Have standards, but keep them simple. Standards exist to create consistency, not some absolute right-or-wrong litmus test for code. Balance is important–shipping a product ad-hoc without any standards is a recipe for disaster during your first bug fix or maintenance release, but following each and every standard down to the comma is just wasting cycles. Don’t err on the side of extremes either way.
A good developer knows that there is more to development than programming.
A great developer knows that there is more to development than development.
Feeling that urge to rewrite qsort? Convinced you can write a better Hibernate than Hibernate? Positive that there is no XML parser out there that will suffice for your project? Um. Put down that Erlang compiler a sec and listen.
I completely understand why these urges come up. We love to solve problems. And sometimes, writing a billing application isn’t nearly as fun as say, creating a custom persistence layer that converts XML to binary ZIP and inserts it into a BLOB in the database. But you won’t get a promotion because you reinvented the GOTO in your custom Haskell extension. You might get a promotion because you shipped a working product on time, under budget that delighted your customers.
The goal of every software project is to launch. Anything that gets you to launch quicker is good. Previously developed libraries, even beta-grade ones, can be a win for you and your team. That’s not to say you should create a Frankenapp by bolting every Open Source project together within reach. But making judicious use of the right technologies can substantially reduce your time to market.

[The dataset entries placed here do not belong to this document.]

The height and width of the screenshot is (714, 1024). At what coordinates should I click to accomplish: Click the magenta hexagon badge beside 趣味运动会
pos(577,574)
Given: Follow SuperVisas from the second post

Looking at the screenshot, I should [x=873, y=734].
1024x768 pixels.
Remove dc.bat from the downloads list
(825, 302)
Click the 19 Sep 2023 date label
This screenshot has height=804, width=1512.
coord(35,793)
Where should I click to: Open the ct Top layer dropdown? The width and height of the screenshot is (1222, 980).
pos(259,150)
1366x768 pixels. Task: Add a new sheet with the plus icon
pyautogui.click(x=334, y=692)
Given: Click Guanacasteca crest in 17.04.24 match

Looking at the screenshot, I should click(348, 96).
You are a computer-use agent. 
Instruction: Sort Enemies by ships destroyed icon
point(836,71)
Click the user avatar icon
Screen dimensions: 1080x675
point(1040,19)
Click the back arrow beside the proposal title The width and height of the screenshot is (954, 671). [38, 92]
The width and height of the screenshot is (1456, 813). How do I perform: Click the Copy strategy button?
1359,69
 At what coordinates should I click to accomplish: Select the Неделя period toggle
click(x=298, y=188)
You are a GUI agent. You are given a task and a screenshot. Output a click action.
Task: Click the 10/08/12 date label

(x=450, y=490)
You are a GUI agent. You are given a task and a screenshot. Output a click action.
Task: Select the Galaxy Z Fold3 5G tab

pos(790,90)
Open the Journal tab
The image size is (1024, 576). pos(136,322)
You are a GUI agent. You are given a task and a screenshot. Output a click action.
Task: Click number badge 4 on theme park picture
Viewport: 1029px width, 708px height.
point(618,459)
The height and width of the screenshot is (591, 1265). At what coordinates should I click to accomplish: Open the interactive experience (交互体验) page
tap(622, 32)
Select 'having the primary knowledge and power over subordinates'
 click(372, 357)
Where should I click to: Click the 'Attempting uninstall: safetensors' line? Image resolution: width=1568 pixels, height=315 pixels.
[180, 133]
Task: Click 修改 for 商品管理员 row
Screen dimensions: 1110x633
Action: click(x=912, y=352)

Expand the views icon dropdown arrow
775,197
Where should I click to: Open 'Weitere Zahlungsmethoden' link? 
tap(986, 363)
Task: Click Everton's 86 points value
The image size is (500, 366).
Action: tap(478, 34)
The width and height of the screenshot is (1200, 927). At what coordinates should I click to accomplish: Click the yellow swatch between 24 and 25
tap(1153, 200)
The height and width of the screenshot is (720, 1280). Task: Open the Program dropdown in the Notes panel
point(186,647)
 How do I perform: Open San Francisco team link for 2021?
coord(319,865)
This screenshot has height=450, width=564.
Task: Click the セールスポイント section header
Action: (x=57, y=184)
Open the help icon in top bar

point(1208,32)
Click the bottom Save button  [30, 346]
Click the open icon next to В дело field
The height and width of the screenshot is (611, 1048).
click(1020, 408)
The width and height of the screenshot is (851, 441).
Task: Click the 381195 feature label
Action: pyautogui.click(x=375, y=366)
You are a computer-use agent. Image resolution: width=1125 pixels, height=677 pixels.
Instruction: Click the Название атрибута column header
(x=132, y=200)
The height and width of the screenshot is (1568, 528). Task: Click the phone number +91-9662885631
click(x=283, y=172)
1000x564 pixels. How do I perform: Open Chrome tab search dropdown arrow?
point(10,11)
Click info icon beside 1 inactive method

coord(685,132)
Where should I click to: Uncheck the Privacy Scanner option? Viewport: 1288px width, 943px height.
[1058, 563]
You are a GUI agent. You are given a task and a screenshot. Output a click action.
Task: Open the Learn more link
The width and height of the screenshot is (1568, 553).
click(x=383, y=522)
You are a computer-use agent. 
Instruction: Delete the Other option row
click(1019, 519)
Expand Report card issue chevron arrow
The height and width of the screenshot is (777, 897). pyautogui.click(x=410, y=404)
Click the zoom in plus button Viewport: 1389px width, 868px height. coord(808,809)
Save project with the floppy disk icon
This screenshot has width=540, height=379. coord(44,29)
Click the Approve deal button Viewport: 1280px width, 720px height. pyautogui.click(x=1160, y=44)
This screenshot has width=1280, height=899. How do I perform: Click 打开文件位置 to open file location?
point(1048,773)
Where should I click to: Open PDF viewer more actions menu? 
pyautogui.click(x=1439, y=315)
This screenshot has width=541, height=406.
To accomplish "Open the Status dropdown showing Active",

The one (and I do mean ONE exception) is creating something that is part of your core competency. If you’re Intuit, then accounting software is your core competency and you’d better write some cool 401(k) prediction algorithms to help people use Quicken more effectively. But what about a web framework? Intuit isn’t in the business of creating frameworks. Should they write a brand new one? Probably not. Understand what you’re in the business of doing, and write THAT. Find help for everything else, as much as you can.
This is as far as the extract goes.